Entrevista Jim Avery

Uma das carreiras que mais tem chamado a atenção dos estudantes de comunicação nos dias de hoje é o planejamento. Pode ser pelo desafio da estratégia, pela habilidade de integrar as várias áreas da agência, pela dedicação de contar uma história ou ainda como inocentemente alguns acreditam, pelo cool da camisa xadrez e dos óculos de aros grossos.

Jim Avery com os diretores do GPA Chris Monteiro, Daniella Amorim e Fábio Meneghati

Fato é que os cursos de planejamento estão cada vez mais lotados. E não foi diferente no último dia 02 de setembro, em Curitiba, no Curso de Planejamento Estratégico de Publicidade, com o especialista em comunicação estratégica Jim Avery.
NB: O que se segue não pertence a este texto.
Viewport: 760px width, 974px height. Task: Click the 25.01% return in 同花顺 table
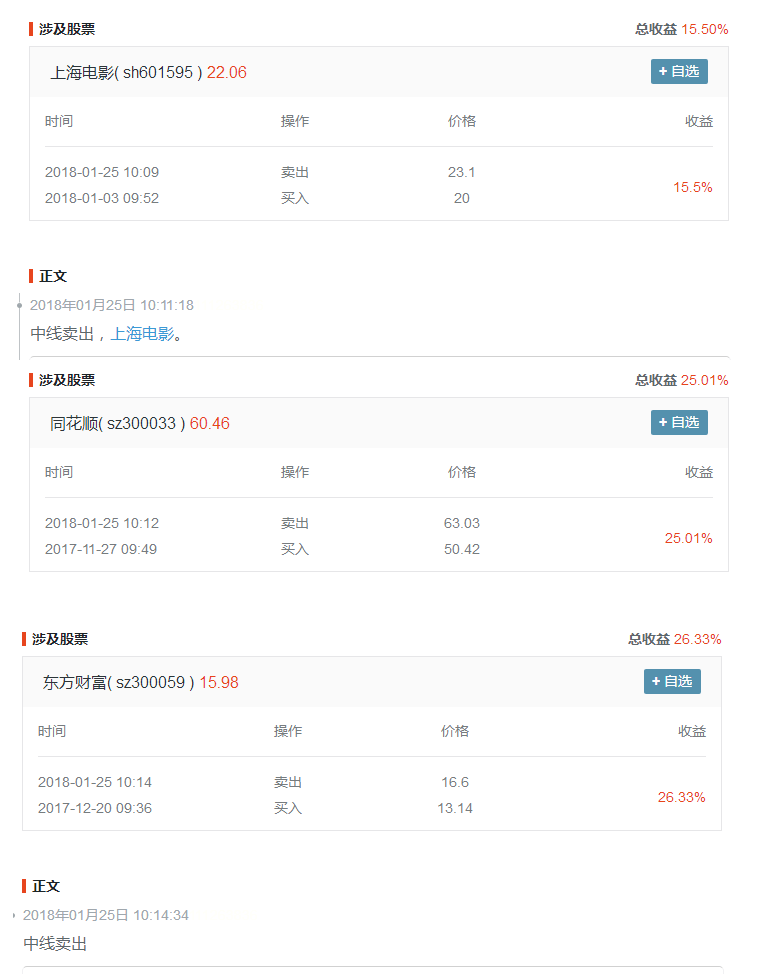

Jim tem mais de 20 anos de experiência no mercado e conta com passagens por agências como Saatchi, Lowe, DDB e Publicis. Hoje é professor na Universidade de Oklahoma e planner freelancer, com muita história pra contar. Confira essa entrevista exclusiva:

VOGG – Recentemente, você tem trabalhado como um planner freelancer. Qual é a principal diferença entre um planner freelancer e um planner que trabalha dentro de uma agência? Você acredita que atuar como freelancer é uma tendência na área de comunicação?
J.A. – A maioria dos freelas que eu faço é para agências. Às vezes eu nem apareço para os clientes finais deles, outras eu faço a apresentação do planejamento como se eu trabalhasse dentro da agência. Um freelancer não é um empregado fixo da agência, ele trabalha num projeto temporário. Nessa área de instabilidade, as agências gostam da ideia de freelancers porque não tem que se comprometer a longo termo.

VOGG – Você tem uma longa carreira dentro da publicidade e do marketing. O que mudou nessas últimas décadas? Como a rotina de um planner hoje é diferente de 20 anos atrás?
J.A. – Eu acho que somos muito mais precisos e científicos com o trabalho hoje. No passado, talvez 25 anos atrás, as pessoas trabalhavam com base no “achismo” e isso funcionava. Hoje também investimos muito mais tempo em consumer insight que antigamente.

VOGG – Como é o relacionamento ideal entre o planner e criativo? Há uma maneira correta de passar o bastão para a equipe de criação?
J.A. – A relação entre planners e criativos tem que ser muito boa. O planner deve ter a habilidade de brifar a equipe criativa para que eles entendam perfeitamente quem é o que deve ser atingido com o resultado daquela publicidade. Eu conheço alguns planners que ilustram isso com um pedaço de um filme. Eles usam um personagem do filme para ilustrar o target que deve ser atingido.

VOGG – Você já trabalhou com planejamento digital. Qual a diferença para o offline?
J.A. – Não é muito diferente porque a essência do planejamento está em entender as pessoas. Pode ser que às vezes surjam outras tarefas que demandem do planner encontrar um meio específico para entregar uma mensagem. A isso normalmente chamamos de planejamento de canal.

VOGG – Quais são os principais atributos de um bom planner? Cursos no exterior, formações técnicas?
J.A. – Aprender a ser um planner é comum e não exige muito. As principais características são curiosidade e um desejo de entender a cultura local.